It’s not to say that arc flash doesn’t cause a lot of injuries, I’ve just said that. It’s very important. It’s two distinct hazards and we have to address both of them. Today we’re talking about arc flash. This illustration is from OSHA. If you can go to the URL there that’s shown on the slide and get a lot more information than what I’m showing here on on the screen. But one of the resources on that website is this document titled Identifying Hazard Control Options: Applying the Hierarchy of Controls. And you can see the illustration here from elimination, substitution, engineering controls, administrative controls and PPE and it’s going from the most effective to the least effective. We put a lot of emphasis on PPE, but we need to recognize that there are significant limitations. PPE will not prevent an incident. The PPE will not prevent an incident. It will help reduce the severity of injury if an incident should occur.

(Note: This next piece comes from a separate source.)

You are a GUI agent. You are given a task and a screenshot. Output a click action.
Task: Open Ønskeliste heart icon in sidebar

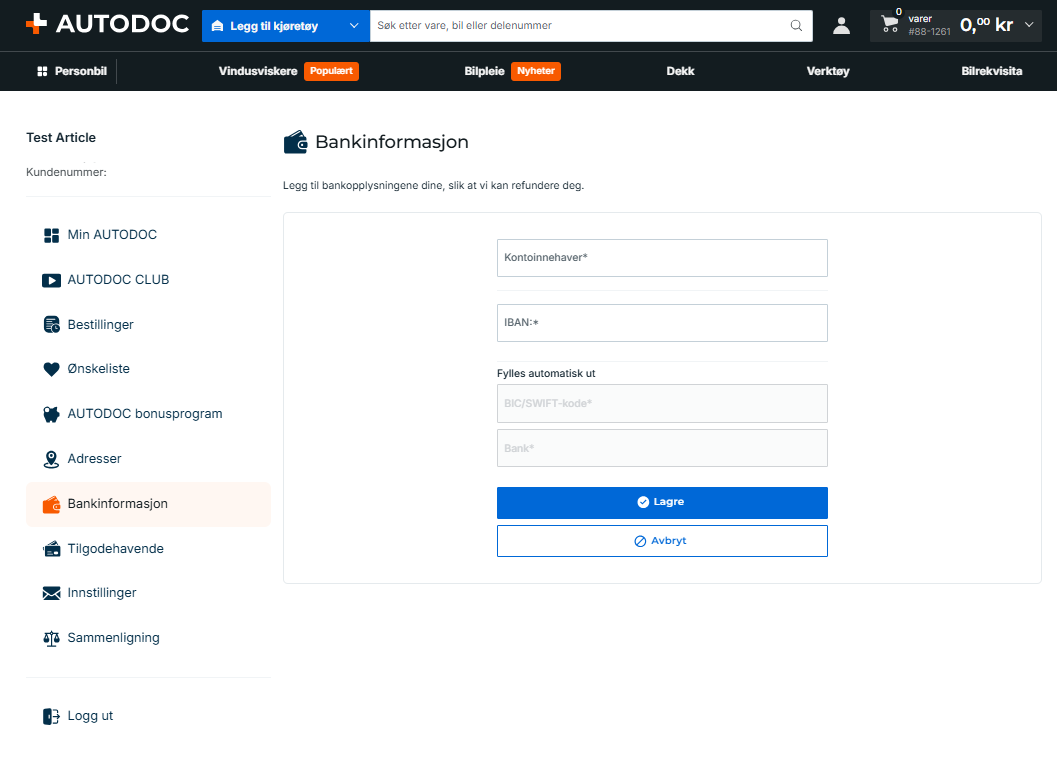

Again, that’s why over on the right-hand side, we see what’s called the higher order controls. They’re applied doing design and redesign processes and once they’re put in place in the design of the facility or the production site, they impact the hazard and risk for the entire life of the facility. That’s why they’re so important. The lower order controls below the green line are applied after the facility is built, it’s already been designed. We’ve done everything we can at that point to reduce risk. So now we’ve got to address the remaining risk with these lower order controls. They must be applied for each and every exposure throughout the life of the facility. That can be thousands of exposures and you’ve got to do something each time to mitigate the exposure and the lower order controls are also vulnerable to human and organizational performance. People need to know what to do, do it every time and do it right. All of these controls are extremely important.